**Aim of the task**: Which lines of the records contain the word "dropdown"? List each one in full.

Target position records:
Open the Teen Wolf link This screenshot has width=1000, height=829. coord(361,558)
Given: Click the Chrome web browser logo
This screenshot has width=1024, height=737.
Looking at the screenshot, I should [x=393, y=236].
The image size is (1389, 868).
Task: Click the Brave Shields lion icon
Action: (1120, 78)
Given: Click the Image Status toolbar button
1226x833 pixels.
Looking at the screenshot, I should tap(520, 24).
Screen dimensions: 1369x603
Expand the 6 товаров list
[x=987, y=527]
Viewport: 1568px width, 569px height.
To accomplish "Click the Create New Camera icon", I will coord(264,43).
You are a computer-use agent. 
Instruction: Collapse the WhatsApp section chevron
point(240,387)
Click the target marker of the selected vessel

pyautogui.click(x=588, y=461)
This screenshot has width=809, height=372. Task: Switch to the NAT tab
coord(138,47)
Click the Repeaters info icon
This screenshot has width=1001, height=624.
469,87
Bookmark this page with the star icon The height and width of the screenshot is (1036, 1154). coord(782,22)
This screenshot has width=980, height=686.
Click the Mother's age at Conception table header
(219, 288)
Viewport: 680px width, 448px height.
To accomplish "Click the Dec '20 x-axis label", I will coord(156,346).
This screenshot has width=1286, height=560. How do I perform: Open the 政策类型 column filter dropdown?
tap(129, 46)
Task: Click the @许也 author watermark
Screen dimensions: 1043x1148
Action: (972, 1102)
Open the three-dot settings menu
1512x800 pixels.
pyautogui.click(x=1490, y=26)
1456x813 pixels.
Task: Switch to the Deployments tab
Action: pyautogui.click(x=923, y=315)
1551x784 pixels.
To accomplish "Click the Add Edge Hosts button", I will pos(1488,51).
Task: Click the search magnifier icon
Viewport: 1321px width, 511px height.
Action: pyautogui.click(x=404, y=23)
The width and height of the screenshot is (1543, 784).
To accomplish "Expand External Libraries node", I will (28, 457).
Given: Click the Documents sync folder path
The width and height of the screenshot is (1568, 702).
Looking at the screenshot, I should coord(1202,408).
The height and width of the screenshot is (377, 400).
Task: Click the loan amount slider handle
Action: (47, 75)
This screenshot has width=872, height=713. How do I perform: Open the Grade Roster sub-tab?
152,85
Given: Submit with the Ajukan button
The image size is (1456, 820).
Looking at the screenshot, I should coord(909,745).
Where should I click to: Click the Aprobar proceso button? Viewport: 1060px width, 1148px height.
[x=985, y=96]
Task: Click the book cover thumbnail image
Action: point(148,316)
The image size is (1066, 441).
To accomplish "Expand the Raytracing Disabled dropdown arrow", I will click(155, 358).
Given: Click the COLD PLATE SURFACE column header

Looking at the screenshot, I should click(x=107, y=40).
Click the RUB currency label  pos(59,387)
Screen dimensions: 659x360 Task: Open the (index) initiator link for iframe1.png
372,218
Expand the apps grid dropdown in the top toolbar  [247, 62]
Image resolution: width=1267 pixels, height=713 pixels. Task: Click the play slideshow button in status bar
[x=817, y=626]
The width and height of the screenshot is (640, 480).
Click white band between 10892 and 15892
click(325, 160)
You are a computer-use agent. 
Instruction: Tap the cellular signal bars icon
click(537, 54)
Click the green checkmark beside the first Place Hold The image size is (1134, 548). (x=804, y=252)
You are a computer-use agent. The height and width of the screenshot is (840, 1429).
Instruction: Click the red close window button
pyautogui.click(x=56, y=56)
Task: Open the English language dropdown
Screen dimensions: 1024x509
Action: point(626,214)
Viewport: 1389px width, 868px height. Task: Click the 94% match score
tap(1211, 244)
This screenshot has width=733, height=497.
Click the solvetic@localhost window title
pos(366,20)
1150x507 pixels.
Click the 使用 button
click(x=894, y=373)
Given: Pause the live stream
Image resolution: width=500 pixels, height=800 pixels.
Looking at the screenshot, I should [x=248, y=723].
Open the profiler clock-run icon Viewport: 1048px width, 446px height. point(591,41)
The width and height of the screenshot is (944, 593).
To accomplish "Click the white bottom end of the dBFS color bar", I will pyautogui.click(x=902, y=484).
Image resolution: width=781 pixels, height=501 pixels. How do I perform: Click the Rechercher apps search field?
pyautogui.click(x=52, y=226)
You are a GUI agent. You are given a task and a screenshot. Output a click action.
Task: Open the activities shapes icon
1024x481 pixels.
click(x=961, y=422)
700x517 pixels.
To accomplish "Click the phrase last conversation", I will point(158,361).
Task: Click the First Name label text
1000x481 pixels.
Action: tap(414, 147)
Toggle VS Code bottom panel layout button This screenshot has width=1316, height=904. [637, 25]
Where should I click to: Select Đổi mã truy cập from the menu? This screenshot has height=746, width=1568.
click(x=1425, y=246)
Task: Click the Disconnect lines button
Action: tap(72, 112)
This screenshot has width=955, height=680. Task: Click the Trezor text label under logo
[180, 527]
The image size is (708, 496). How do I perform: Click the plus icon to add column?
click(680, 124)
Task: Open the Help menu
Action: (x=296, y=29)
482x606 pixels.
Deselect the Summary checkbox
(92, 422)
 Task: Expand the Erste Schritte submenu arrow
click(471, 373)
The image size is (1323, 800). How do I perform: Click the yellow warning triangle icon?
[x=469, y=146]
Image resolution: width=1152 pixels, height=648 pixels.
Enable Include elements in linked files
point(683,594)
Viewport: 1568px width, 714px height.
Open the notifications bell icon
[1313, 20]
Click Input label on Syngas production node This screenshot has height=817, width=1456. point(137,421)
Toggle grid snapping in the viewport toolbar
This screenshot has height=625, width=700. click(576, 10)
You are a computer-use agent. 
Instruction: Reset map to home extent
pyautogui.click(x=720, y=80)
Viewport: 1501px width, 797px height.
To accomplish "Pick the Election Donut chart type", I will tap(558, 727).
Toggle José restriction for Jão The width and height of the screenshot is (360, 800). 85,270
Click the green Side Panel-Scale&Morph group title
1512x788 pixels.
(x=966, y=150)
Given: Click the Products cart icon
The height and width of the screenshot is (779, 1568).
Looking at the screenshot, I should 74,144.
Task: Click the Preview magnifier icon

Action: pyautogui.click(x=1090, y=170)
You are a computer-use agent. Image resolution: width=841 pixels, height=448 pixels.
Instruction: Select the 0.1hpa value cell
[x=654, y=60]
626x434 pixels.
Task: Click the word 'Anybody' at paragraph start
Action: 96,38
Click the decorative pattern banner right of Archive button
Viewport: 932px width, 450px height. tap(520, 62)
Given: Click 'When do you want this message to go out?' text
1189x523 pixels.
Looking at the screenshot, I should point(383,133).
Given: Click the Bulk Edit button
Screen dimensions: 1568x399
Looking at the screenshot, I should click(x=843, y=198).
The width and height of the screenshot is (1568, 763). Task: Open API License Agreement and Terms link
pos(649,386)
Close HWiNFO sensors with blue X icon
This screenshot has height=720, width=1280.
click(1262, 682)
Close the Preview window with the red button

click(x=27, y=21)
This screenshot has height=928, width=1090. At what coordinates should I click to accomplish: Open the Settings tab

**Answer to this exercise**:
This screenshot has width=1286, height=560. How do I perform: Open the 政策类型 column filter dropdown?
To accomplish "Expand the Raytracing Disabled dropdown arrow", I will click(155, 358).
Expand the apps grid dropdown in the top toolbar  [247, 62]
Task: Open the English language dropdown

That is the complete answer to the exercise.